Conditionally merge dataframes based on multiple columns in Pandas-CodePudding

I have 2 dataframes, with df1 containing the coordinates of points and df2 containing the start and end coordinates of lines. Such as:

df1

point	lon	lat
P01	3	48
P02	9	44

df2

line	lon.start	lat.start	lon.end	lat.end
L01	3	48	3	49

I would like to replace the line variable in df2 with point.start and point.end, conditionally creating the column point.start based on lon.start and lat.start, and the same for point.end. Such that it becomes:

point.start	point.end	lon.start	lat.start	lon.end	lat.end
P01	P05	3	48	3	49

How could I do this?

CodePudding user response：

Using merge may help you here.


# generate sample data
df1 = pd.DataFrame([['P01', 3, 48], ['P02', 9, 44], ['P03', 3, 49]], columns=('point', 'lon', 'lat'))
df2 = pd.DataFrame([['L01', 3, 48, 3, 49], ['L02', 4, 48, 4, 49]], columns=('line', 'lon.start', 'lat.start', 'lon.end', 'lat.end'))

# handle start points
dfx = pd.merge(df1.rename(columns={'lon': 'lon.start', 'lat': 'lat.start', 'point': 'point.start'}),
               df2[['line', 'lon.start', 'lat.start']],
               on=['lon.start', 'lat.start'])

# handle end points
dfy = pd.merge(df1.rename(columns={'lon': 'lon.end', 'lat': 'lat.end', 'point': 'point.end'}),
               df2[['line', 'lon.end', 'lat.end']],
               on=['lon.end', 'lat.end'])

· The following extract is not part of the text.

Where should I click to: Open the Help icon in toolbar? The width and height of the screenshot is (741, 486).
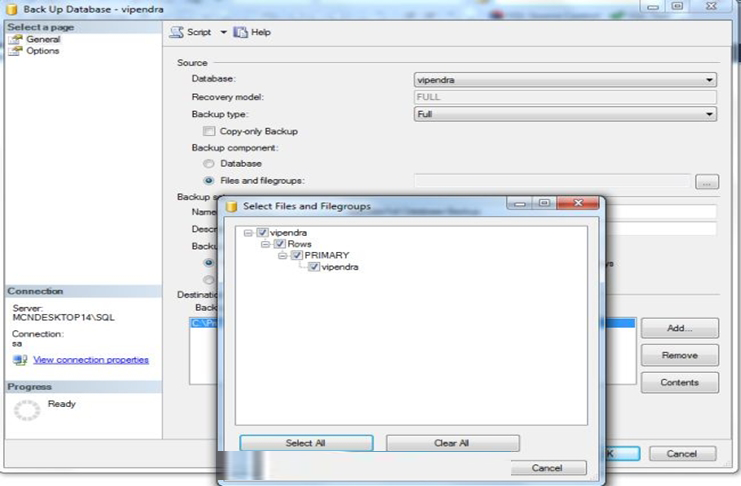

# merge both based on lines
df = pd.merge(dfx, dfy, on='line')

The provided answer will discard lines which have missing points. If you'd rather keep them and not change the shape of df2, replace the last merge by

df = pd.merge(dfx, dfy, on='line', how='outer')

CodePudding user response：

You could do:

df3 = df2.drop(columns="line")
for suffix in ("start", "end"):
    df3 = df3.merge(
        df1.rename(columns={col: f"{col}.{suffix}" for col in df1.columns}),
        on=[f"{col}.{suffix}" for col in ("lon", "lat")],
        how="left"
    )

If the order of the columns is important then you have reorder them afterwards:

df3 = df3[[f"{col}.{suffix}" for col in df1.columns for suffix in ("start", "end")]]